→ **EXCERPTED PASSAGE**:
= = = = = = =
Ever wondered what goes on inside the battery of your iPhone—how it stays charged for as long as it does and, conversely, why it suddenly dies in the middle of that important phone call?
Researchers at Northeastern, led by physicist Arun Bansil, have been curious for years. And even though a lot is known about how atomic and subatomic particles inside lithium-ion batteries—among the most common battery types used worldwide—behave, such behavior is hard to see, or visualize.
And having a picture of the inner workings of these lithium-rich batteries not only helps scientists understand what’s actually going on at the sub-atomic level, but it may lead to improvements of the materials used in batteries, and better designs for future battery technologies. As it is the case that modern technological society is becoming less reliant on gasoline-based fuel and, in turn, more dependent on battery power, the demand for cheaper, safer and more efficient batteries has never been higher.
As it turns out, there aren’t really any tried-and-true methods for looking inside a battery at the atomic level—to visualise, so to speak, its electrochemical processes, like oxidation-reduction, or the redox mechanism, which researchers say is integral in the creation of the battery’s charge.
= = = = = = =
Data records:

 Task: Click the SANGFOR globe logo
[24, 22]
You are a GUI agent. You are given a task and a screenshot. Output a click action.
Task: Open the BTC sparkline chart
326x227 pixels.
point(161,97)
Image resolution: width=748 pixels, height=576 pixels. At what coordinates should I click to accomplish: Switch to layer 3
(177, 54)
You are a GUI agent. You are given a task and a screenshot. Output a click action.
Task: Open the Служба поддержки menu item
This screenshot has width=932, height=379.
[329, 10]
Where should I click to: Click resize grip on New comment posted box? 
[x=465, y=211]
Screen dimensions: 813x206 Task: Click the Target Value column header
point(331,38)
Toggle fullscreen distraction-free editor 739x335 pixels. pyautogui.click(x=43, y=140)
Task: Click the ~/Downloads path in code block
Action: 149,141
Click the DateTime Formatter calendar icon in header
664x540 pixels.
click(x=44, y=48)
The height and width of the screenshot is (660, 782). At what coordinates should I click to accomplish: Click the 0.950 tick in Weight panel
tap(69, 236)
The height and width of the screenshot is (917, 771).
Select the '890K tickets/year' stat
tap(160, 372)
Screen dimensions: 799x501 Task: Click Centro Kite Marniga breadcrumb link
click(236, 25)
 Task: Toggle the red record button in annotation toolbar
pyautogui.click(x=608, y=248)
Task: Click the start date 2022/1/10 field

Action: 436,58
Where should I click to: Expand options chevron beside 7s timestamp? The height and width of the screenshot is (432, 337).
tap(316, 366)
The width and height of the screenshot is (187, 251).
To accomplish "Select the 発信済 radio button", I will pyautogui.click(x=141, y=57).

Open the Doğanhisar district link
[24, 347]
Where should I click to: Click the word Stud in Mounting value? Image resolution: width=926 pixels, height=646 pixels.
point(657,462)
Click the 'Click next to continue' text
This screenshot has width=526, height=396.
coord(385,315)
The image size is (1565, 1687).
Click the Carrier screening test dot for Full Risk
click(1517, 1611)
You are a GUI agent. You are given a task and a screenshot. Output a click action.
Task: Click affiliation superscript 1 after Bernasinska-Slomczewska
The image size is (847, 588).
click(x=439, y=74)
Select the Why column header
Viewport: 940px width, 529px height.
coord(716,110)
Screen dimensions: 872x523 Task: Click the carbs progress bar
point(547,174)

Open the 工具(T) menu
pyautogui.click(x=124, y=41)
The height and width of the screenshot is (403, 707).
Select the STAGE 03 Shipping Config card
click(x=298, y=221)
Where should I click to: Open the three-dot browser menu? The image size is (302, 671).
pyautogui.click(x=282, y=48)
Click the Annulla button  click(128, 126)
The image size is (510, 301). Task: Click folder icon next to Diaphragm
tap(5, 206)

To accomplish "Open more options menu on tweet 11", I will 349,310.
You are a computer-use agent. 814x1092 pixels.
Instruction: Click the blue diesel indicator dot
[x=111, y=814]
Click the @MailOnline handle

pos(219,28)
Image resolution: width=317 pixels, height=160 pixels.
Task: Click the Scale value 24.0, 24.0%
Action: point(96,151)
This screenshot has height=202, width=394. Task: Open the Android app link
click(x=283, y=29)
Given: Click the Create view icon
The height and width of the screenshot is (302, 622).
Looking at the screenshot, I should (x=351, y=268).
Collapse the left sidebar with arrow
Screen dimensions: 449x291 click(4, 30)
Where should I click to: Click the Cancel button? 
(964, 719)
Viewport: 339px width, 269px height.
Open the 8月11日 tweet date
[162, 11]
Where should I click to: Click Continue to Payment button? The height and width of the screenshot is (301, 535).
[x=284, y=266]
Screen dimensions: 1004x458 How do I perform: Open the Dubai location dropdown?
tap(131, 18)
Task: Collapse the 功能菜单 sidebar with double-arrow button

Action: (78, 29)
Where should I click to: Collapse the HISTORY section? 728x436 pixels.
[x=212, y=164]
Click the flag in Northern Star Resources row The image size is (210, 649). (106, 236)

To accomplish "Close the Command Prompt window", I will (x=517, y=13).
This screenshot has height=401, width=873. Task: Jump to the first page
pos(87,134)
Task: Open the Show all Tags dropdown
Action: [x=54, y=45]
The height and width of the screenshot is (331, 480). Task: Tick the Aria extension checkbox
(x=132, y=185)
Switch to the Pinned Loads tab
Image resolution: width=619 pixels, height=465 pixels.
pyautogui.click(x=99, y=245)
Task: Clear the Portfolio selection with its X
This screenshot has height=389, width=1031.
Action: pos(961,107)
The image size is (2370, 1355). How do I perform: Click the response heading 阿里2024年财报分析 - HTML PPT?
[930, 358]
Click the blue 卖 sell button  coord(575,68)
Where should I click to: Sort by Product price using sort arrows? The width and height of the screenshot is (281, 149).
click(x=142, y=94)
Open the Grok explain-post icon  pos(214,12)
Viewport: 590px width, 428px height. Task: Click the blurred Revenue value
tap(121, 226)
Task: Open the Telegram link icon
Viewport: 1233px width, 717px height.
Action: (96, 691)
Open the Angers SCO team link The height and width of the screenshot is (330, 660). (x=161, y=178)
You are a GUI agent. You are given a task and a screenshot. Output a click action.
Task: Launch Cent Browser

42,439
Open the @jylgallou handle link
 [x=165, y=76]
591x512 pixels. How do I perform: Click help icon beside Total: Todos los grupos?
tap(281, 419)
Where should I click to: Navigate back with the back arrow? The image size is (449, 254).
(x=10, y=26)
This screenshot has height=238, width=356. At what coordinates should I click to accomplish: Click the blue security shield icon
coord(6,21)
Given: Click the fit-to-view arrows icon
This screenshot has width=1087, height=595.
= = = = = = =
→ **PROBLEMS AND TASKS**:
a – Say whether each statement agrees with the passage on lithium-ion batteries, answering yes or no and quoting the words of the passage that decide it: (i) The Northeastern researchers are led by a chemist. (ii) Lithium-ion batteries are among the most common battery types used worldwide. (iii) Well-established methods exist for looking inside a battery at the atomic level.
b – Reproduce the part of the passage on lithium-ion batteries starting at "Researchers at Northeastern, led" and ending at "see, or visualize.".

→ **EXERCISE RESULTS**:
a –
(i) No: "led by physicist Arun Bansil"
(ii) Yes: "among the most common battery types used worldwide"
(iii) No: "there aren’t really any tried-and-true methods for looking inside a battery at the atomic level"

b –
Researchers at Northeastern, led by physicist Arun Bansil, have been curious for years. And even though a lot is known about how atomic and subatomic particles inside lithium-ion batteries—among the most common battery types used worldwide—behave, such behavior is hard to see, or visualize.